Secretária da Deficiência critica isenção para deficientes
Para assessora de Damares, compra de carro sem imposto é privilégio
Um privilégio. É assim que a secretária nacional da Pessoa com Deficiência, Priscilla Gaspar, subordinada à ministra dos Direitos Humanos, Damares Alves, vê o acesso das pessoas com deficiência à isenção de impostos para a compra de veículos novos, com teto de R$ 70 mil.
Nos últimos anos, as vendas de automóveis para esse público cresceram substancialmente, tanto porque novos grupos foram contemplados, como os não condutores —pais de crianças com autismo ou síndrome de Down, por exemplo—, como porque cresceu a oferta de modelos.
Segundo a secretária, “a isenção de impostos atinge parcela pequena de pessoas com deficiência, dado o perfil socioeconômico dessa população. Dados do Censo IBGE 2010 apontam que a maioria das pessoas com deficiência [65,9%] tem renda de até dois salários mínimos, sendo que 9,6% não têm renda alguma proveniente do trabalho”.
Ainda de acordo com Priscilla, que é surda e especialista em educação, “considerando de forma global e sob a ótica de política pública, as isenções para aquisição do automóvel atingem uma parcela de privilegiados dentro do grupo de pessoas com deficiência”.
De acordo com estudo rea- lizado pelo consultor Renato Baccarelli, especialista em veículos acessíveis, em 2016, foram vendidos com renúncia fiscal para público com deficiência 139 mil veículos, número que saltou para 187 mil em 2017 e para 264 mil em 2018.
Para William Coelho, o Billy Saga, líder do Movimento Superação, a avaliação da secretária é equivocada.

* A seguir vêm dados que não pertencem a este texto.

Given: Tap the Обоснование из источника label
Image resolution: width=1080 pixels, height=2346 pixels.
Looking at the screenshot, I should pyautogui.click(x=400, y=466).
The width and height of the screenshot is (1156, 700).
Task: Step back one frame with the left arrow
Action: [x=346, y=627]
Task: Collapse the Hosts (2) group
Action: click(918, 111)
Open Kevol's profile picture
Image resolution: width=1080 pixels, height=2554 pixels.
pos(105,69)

“É um absurdo despir um santo para cobrir o outro. A grande maioria das pessoas com deficiência não tem como sair de casa a não ser com o apoio de um carro acessível, pois os governos não cumprem com sua parte de oferecer um transporte público pleno e efetivo para todos. É desonesto e injusto atacar esse benefício considerando-o um privilégio”, afirma Billy.
Priscilla relativiza sua fala, porém, ao colocar a pessoa com deficiência no universo dos consumidores como um todo.
Na sua avaliação, a deficiência tem um custo para a promoção da equiparação de oportunidades. Quando comparados os públicos com e sem deficiência, “nesse sentido, não seria um privilégio”.
A secretária nega que, “num primeiro momento”, esteja nos planos do governo de Jair Bolsonaro acabar com a isenção fiscal, que pode abater cerca de 20% do valor do veículo considerados abatimento de IPI e ICMS, mas considera necessárias mudanças, entre as quais um modelo mais completo de avaliação —biopsicossocial— de quem pode acessar o benefício.
“Há pessoas que hoje acessam a isenção que não são pessoas com deficiência no conceito da Convenção Mundial da ONU e da Lei Brasileira de Inclusão, e a suspeita é que muitas das pessoas beneficiadas estejam nessa situação.”
E continua: “É uma demanda de uma parcela pequena do grupo de pessoas com deficiência, que estão em situação socioeconômica privilegiada em relação à grande maioria das pessoas com deficiência, que muitas vezes têm dificuldade em manter o básico para sobreviver. Não quero dizer que isso invalide essa demanda, mas é preciso refletir que, num contexto de escassez de recursos e restrição fiscal, é preciso repensar prioridades”.
A jornalista Fabíola Pedroso, 33, cadeirante e que comprou seu primeiro carro com isenção há dois anos, diz viver o “ápice de sua independência”. “Se a isenção não existisse, isso seria quase impossível, pois ter uma deficiência implica diversos gastos. Não me sinto privilegiada por ter isenções. É um direito conquistado para que a gente ‘chegue lá’.”
A senadora Mara Gabrilli (PSDB-SP), que é tetraplégica, defende o direito. Gabrilli aponta que, segundo a legislação (decreto 5.296/2004), desde dezembro de 2014 o sistema de transportes e infraestrutura urbana do Brasil deveria estar acessível. “Enquanto o poder público não cumpre a lei, ele é sim obrigado a arcar com esse custo e suprir a ausência de acessibilidade que o próprio governo não oferece”, diz.